Task goal -> Your task is to copy every line below that contains the word "computer".

(Stored items)
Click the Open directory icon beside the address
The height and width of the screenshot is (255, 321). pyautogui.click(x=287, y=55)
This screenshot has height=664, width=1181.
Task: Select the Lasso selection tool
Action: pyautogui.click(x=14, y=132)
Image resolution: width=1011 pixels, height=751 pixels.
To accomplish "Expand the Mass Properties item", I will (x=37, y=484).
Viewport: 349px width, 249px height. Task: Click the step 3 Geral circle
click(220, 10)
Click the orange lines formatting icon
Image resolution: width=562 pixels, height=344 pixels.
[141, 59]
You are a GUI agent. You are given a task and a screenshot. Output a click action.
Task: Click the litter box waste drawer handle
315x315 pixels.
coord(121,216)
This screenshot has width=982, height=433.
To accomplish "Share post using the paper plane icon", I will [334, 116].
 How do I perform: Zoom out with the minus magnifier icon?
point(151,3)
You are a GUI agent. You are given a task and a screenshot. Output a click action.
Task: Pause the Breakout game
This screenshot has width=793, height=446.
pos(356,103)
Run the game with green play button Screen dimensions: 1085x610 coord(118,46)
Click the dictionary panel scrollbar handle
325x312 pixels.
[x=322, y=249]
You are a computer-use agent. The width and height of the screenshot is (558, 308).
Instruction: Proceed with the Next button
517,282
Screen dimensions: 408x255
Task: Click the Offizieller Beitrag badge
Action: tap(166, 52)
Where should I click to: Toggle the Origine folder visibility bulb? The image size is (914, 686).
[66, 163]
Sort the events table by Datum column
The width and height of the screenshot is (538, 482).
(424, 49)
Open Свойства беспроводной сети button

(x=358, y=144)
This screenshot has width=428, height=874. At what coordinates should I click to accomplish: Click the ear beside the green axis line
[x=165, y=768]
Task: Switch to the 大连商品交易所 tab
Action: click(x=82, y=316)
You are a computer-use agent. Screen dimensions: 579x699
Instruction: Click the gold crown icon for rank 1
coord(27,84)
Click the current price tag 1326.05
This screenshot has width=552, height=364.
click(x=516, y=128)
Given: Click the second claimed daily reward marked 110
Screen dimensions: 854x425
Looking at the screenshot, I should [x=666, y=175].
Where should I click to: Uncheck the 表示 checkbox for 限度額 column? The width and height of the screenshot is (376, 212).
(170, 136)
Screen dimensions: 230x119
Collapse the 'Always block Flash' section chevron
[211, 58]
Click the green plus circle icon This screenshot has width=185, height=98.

Written solution ->
You are a computer-use agent. The width and height of the screenshot is (558, 308).
You are a computer-use agent. Screen dimensions: 579x699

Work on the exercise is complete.